> Exercise
Reproduce the data that follows character for character, but omit its pictures.

** Opening Provided records block **

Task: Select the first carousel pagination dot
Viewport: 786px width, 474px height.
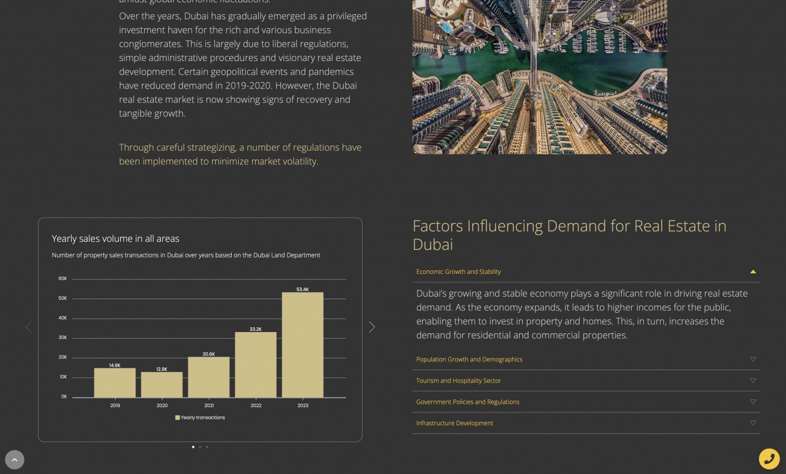Action: click(x=193, y=447)
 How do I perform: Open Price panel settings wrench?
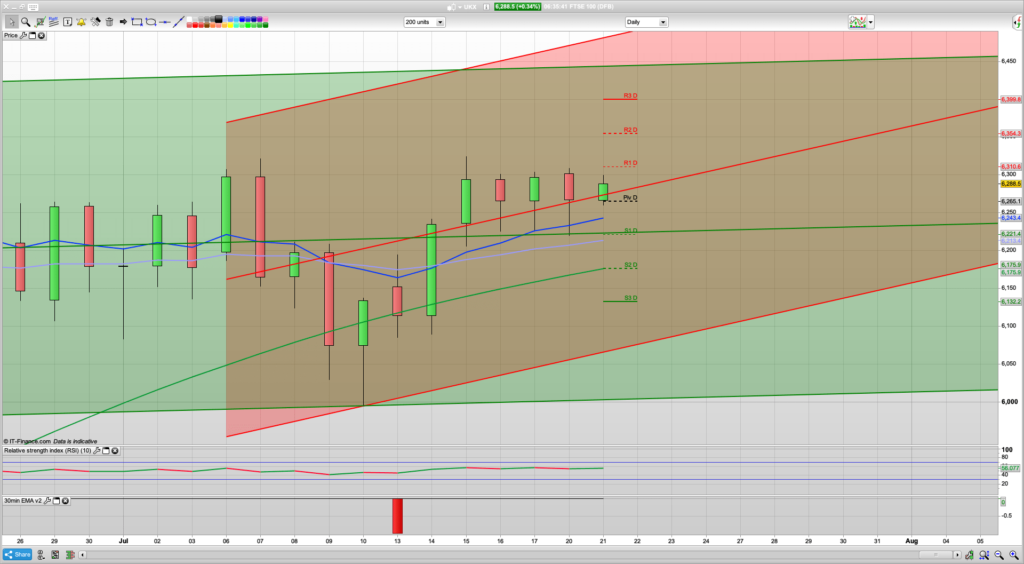click(23, 35)
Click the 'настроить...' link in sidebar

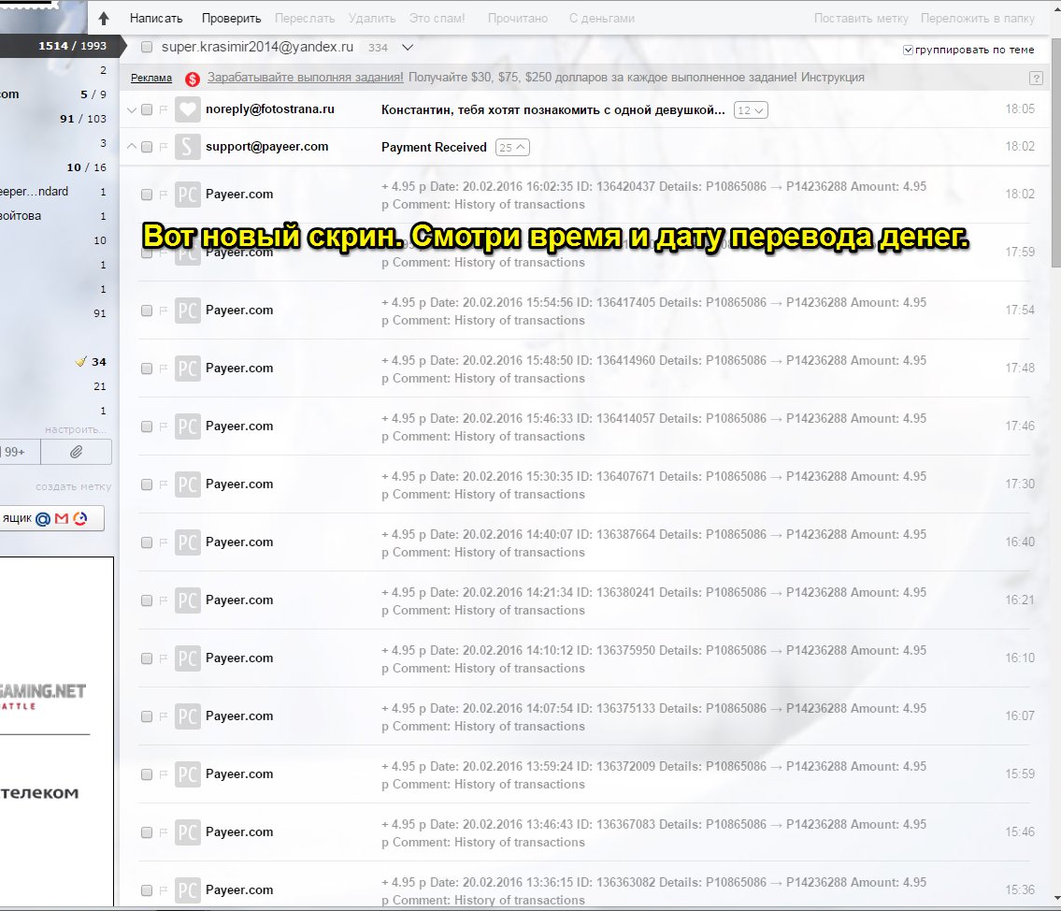[x=76, y=429]
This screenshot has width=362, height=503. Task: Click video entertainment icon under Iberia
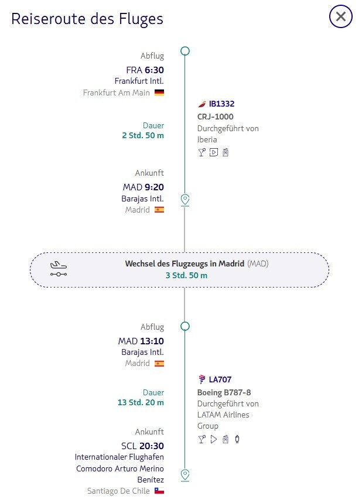click(214, 152)
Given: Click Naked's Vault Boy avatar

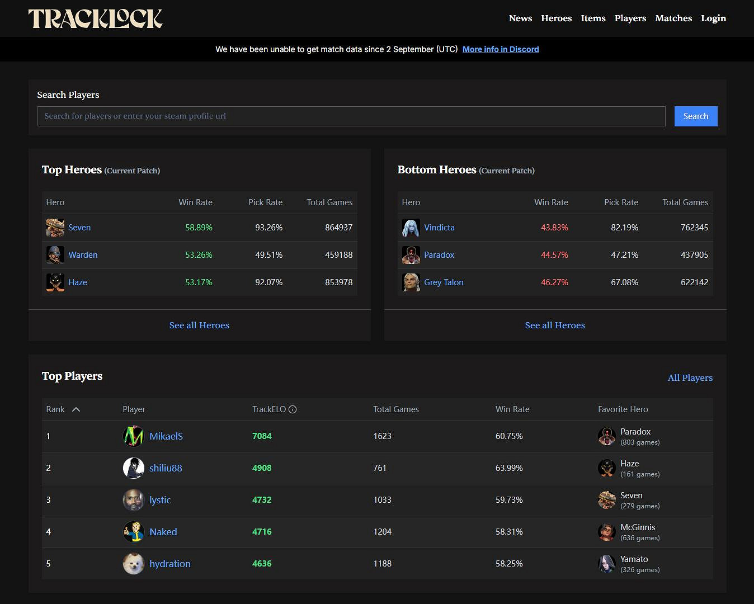Looking at the screenshot, I should click(133, 532).
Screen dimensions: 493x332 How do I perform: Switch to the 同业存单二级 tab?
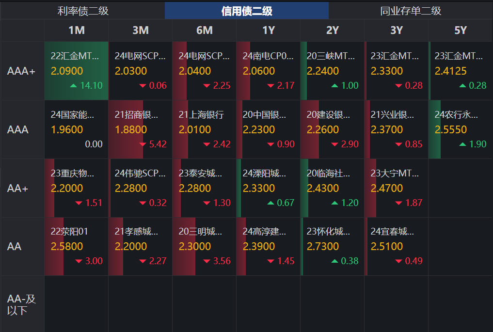click(410, 11)
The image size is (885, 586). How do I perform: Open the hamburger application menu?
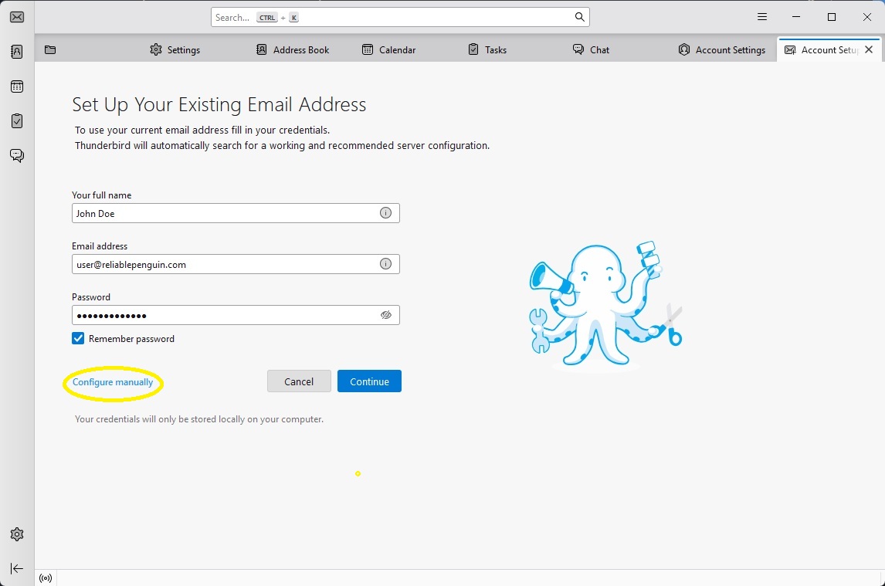[x=761, y=17]
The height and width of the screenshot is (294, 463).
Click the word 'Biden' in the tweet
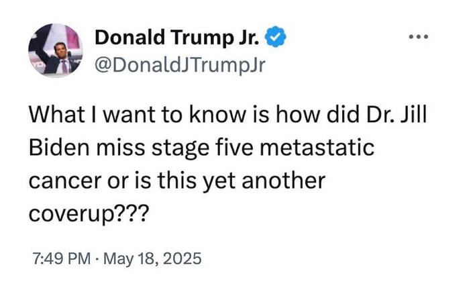(x=59, y=147)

** Closing Provided records block **

> Task result
Task: Select the first carousel pagination dot
Viewport: 786px width, 474px height.
Action: click(x=193, y=447)
 How do I perform: Open Price panel settings wrench?
click(23, 35)
Click the 'настроить...' link in sidebar

[x=76, y=429]
This screenshot has width=362, height=503. Task: Click video entertainment icon under Iberia
click(214, 152)
Given: Click Naked's Vault Boy avatar

Looking at the screenshot, I should click(133, 532).
Screen dimensions: 493x332 How do I perform: Switch to the 同业存单二级 tab?
click(410, 11)
The image size is (885, 586). How do I perform: Open the hamburger application menu?
[x=761, y=17]
The height and width of the screenshot is (294, 463).
Click the word 'Biden' in the tweet
(x=59, y=147)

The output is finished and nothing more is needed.